Today is the deadline to submit your public comments in support of the city’s Supplemental Environmental Project (SEP), undertaken as mitigation for an earlier sewage spill in Tecolote Canyon that affected and contaminated a portion of Mission Bay.
If approved, the SEP will, in all likelihood, enable consideration of our “Wildest” wetland restoration proposal at the same level of attention as the city’s own plan, thereby giving city elected officials and policymakers more information on wetland restoration in northeast Mission Bay, and a clearer, more defined choice on the matter.
As we noted earlier this summer, the SEP proposal indicates a desire on the part of the city to pursue “implementable wetland restoration reflective of existing feasibility studies,” and since the ReWild Mission Bay wetlands restoration feasibility study is just that, it seems clear that our plan will be analyzed should this be approved. As we’ve long maintained, the Wildest proposal demonstrates the abundant potential for feasible wetland restoration in northeast Mission Bay.

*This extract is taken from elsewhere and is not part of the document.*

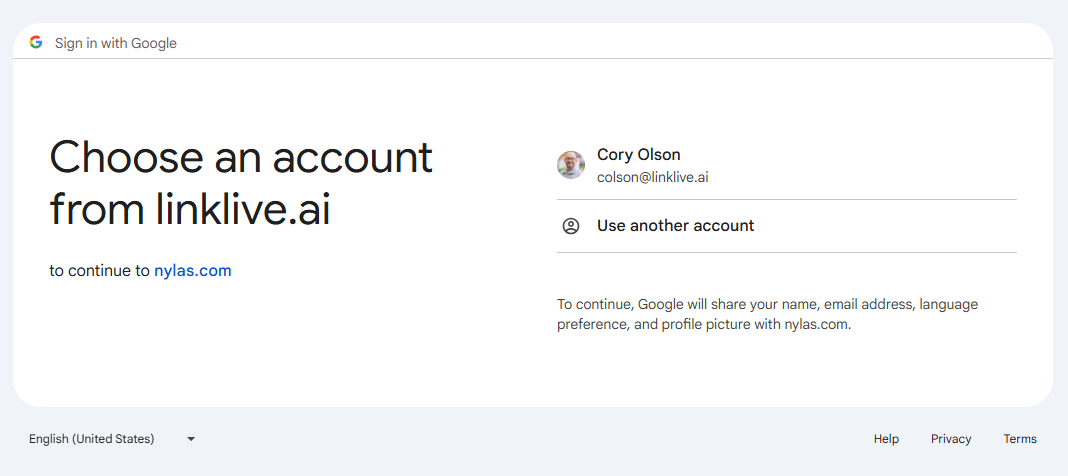Click the language selector dropdown arrow
1068x476 pixels.
pyautogui.click(x=191, y=439)
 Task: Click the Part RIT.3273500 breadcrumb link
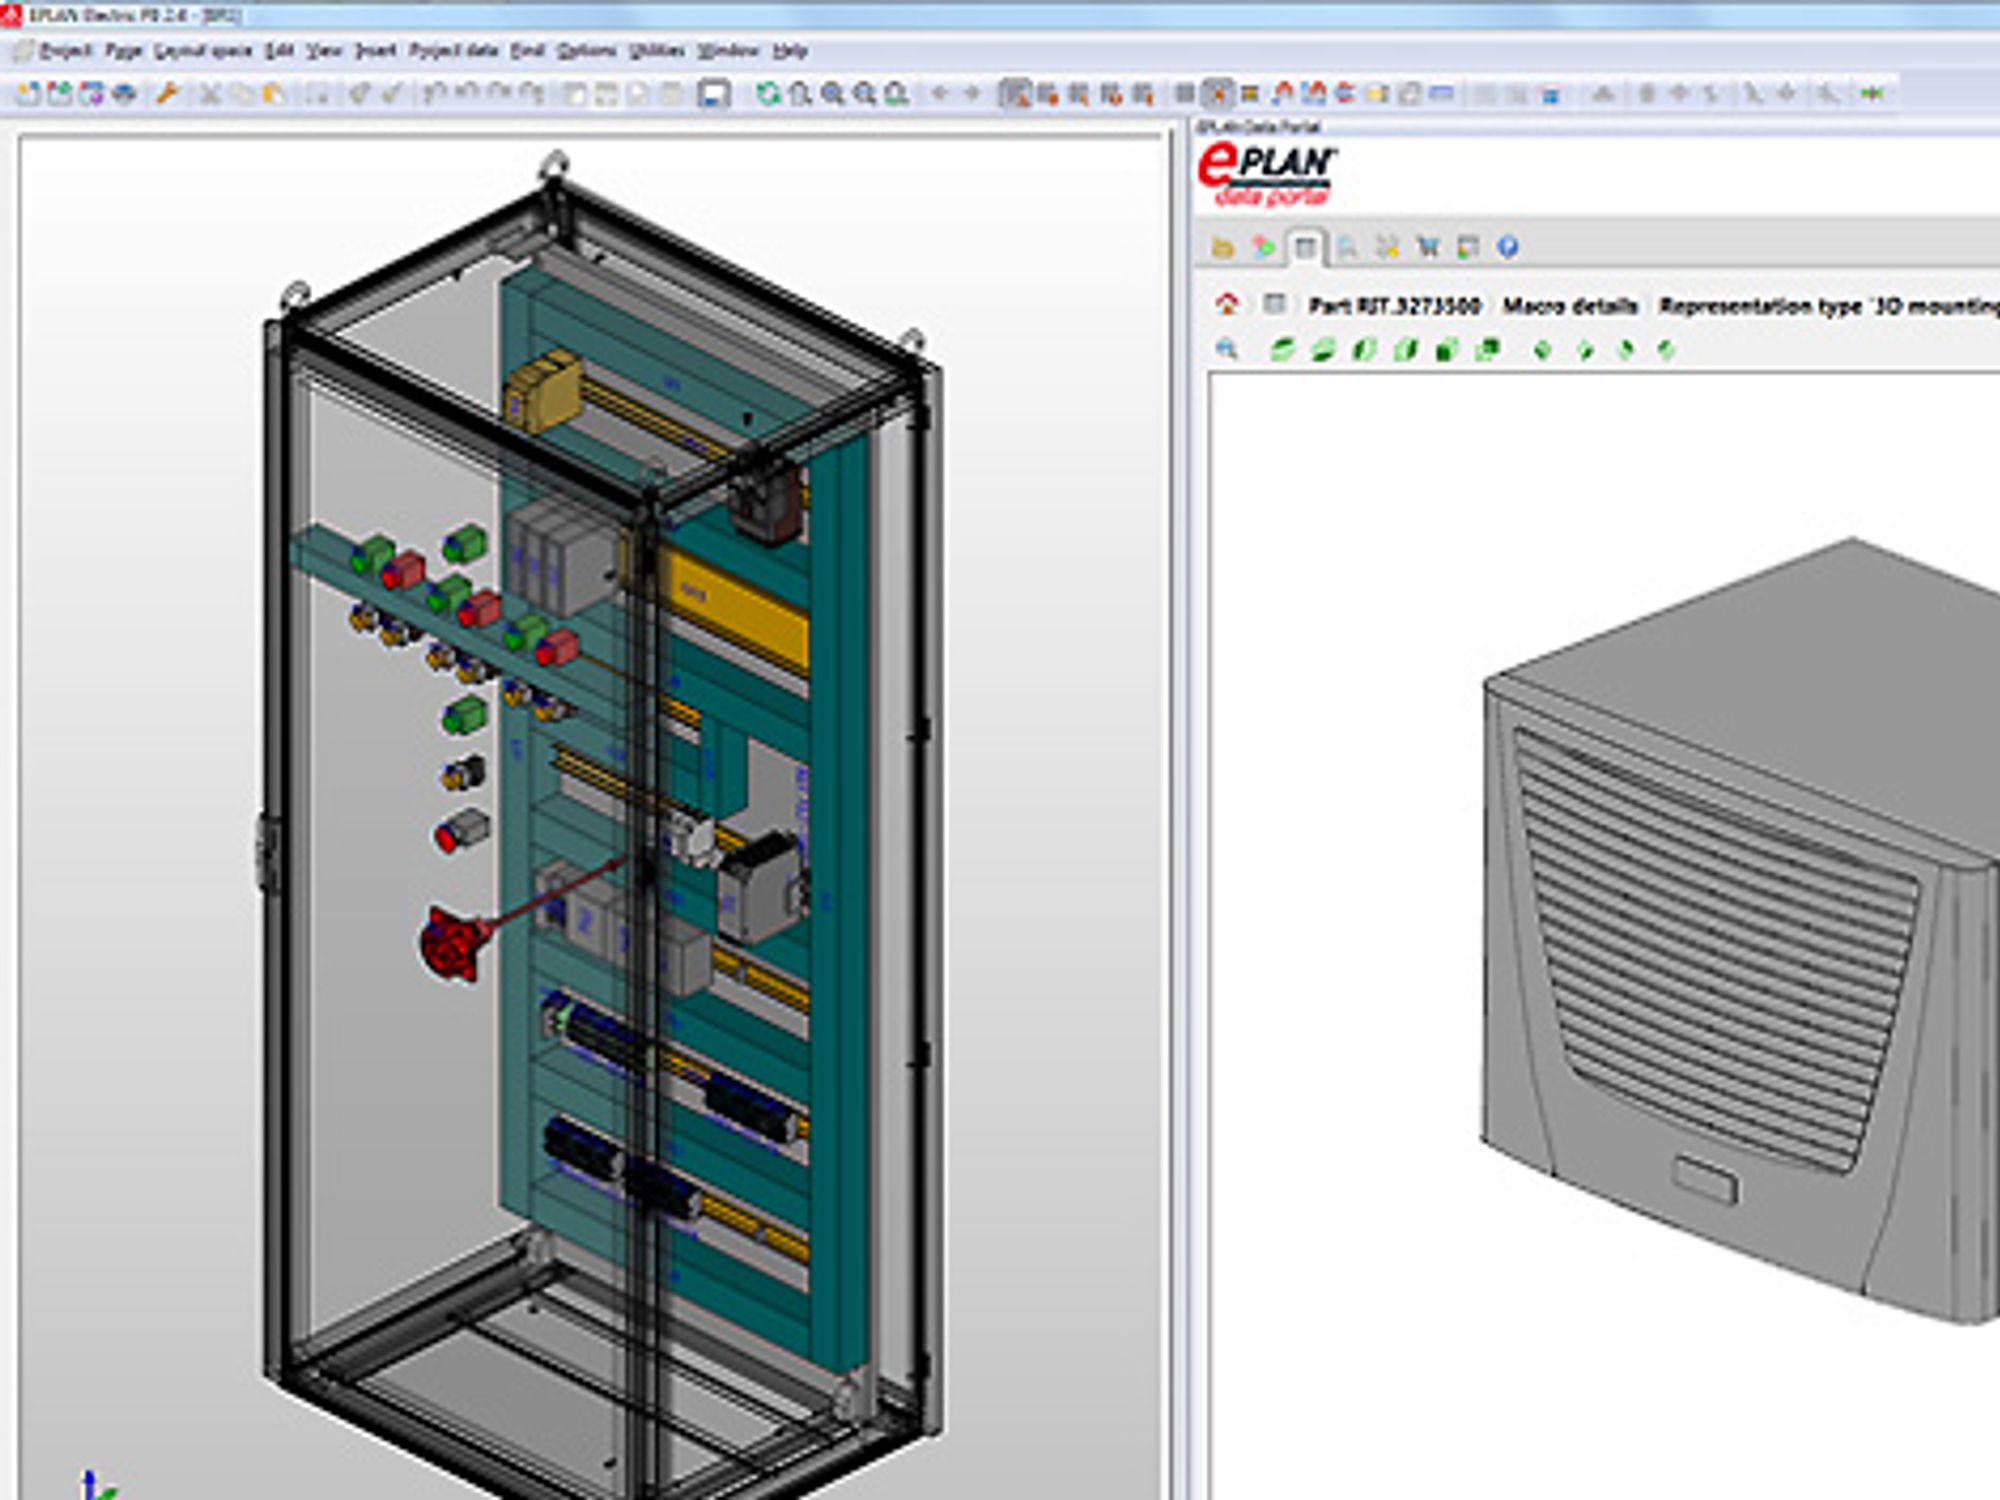tap(1394, 306)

The deadline for public comments is 5 p.m. today, so make your comments now in support of the SEP to the San Diego Regional Water Quality Control Board (second item, “Notice of Written Comment Period for Tentative Stipulated Settlement Agreement No. R9-2020-0150”) via e-mail to Christopher Means at: email@example.com
You may want to make some or all of these points as part of your remarks regarding the ReWild Mission Bay Wildest proposal:
- Should meaningful wetland restoration be implemented in the form of the Wildest proposal, benefits to the community and our natural environment will include increased carbon sequestration, improved water quality, access and stewardship opportunities, greater resilience to sea level rise, and an improvement in habitat and wildlife support.
- This SEP is an opportunity to reverse the historic loss of wetlands along the California coast and in the northeast corner of Mission Bay.

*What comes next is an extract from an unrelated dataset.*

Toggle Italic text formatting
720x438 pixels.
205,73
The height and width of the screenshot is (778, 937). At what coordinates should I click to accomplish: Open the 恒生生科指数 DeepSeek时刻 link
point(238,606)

- The components of this SEP-funded alternative could provide opportunities to study living shorelines and natural infrastructure that would provide world-class research data for communities dealing with these same problems.

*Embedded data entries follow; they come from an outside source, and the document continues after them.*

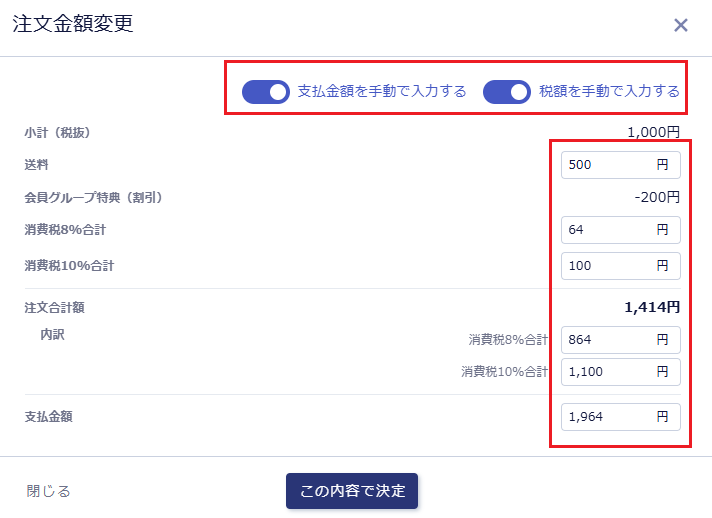The image size is (712, 518).
Task: Close the 注文金額変更 dialog with X icon
Action: 681,25
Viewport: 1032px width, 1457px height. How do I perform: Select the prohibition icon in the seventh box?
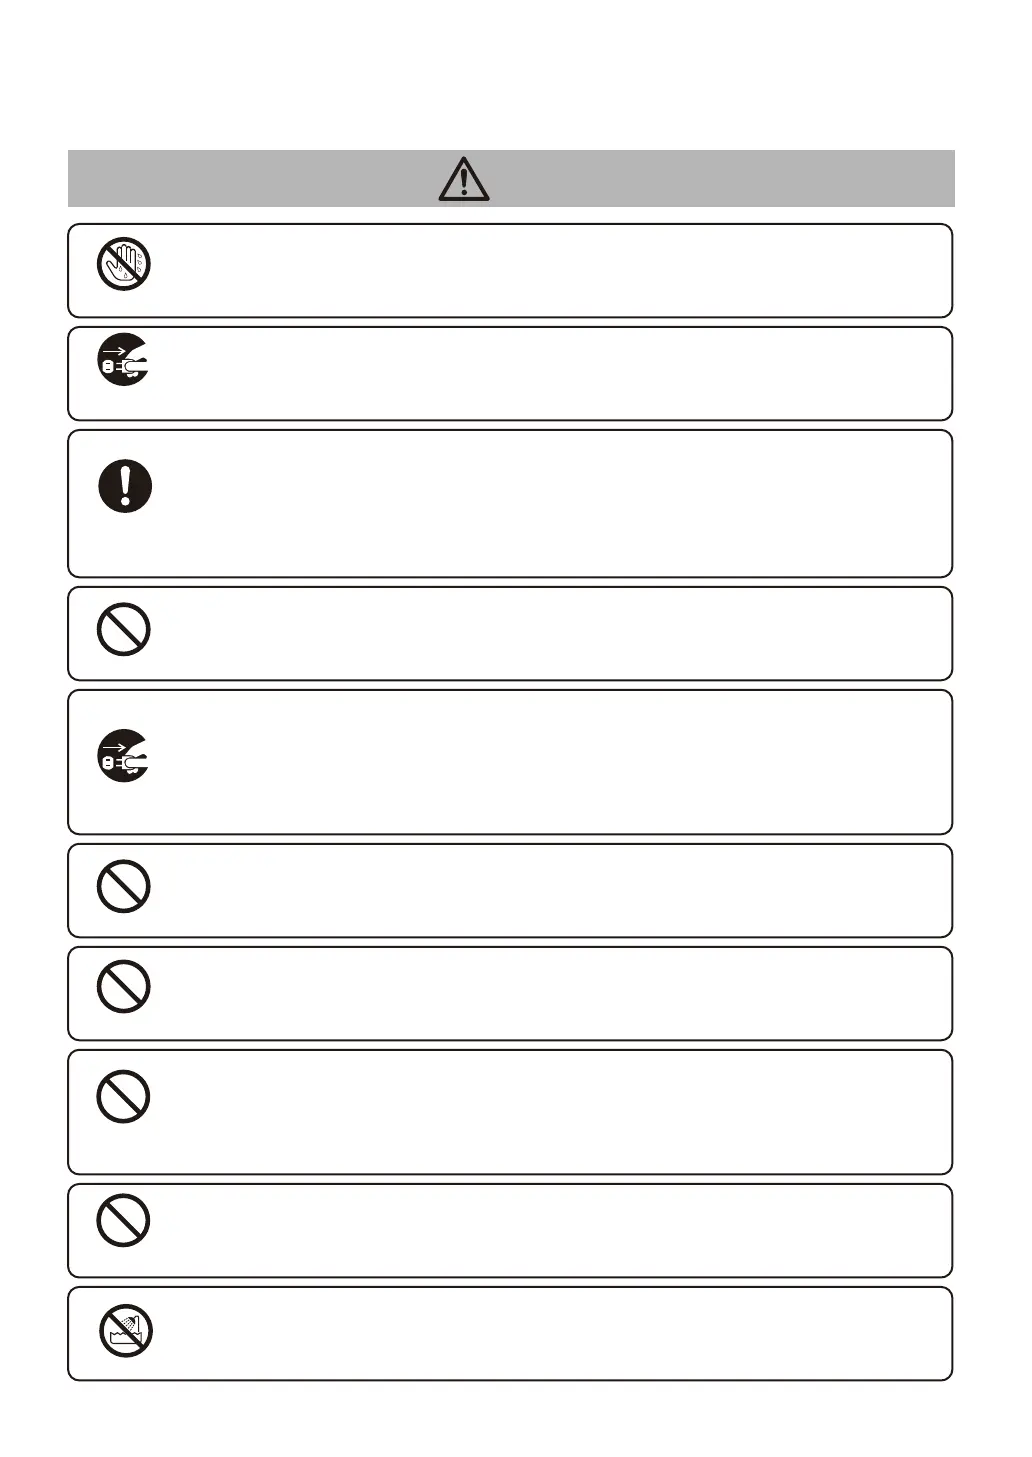[124, 986]
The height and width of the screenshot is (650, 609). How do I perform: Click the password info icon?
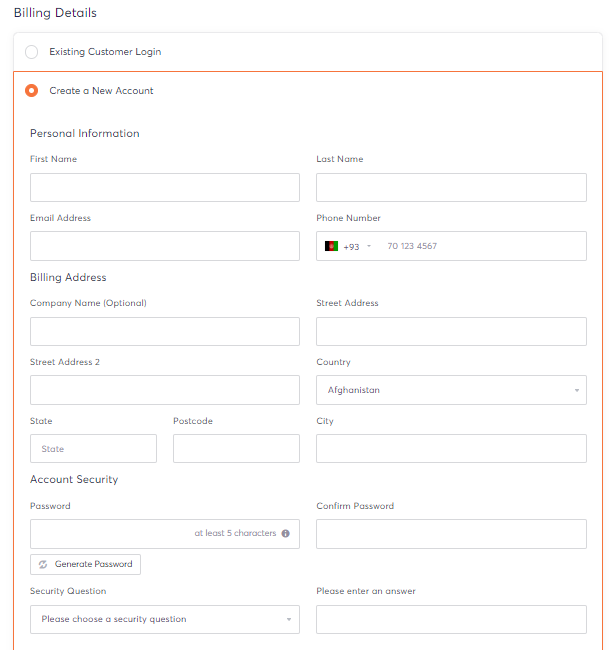point(286,534)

- The SEP proposal could support the goals of the water board’s support for funding projects that further the “practical vision priorities with consideration to environmental justice and disadvantaged communities, and the recovery of streams, wetlands, and riparian systems” detailed in a related board resolution (R9-2015-0020).
- The water board and the city should look for partnerships in order to embrace opportunities to “advance living shoreline science.”
- If the SEP is approved, the water board should assist in conducting a “comparative carbon sequestration analysis” of the restoration alternatives, so city policymakers and the public better understand the values of the projects in relation to the city’s Climate Action Plan.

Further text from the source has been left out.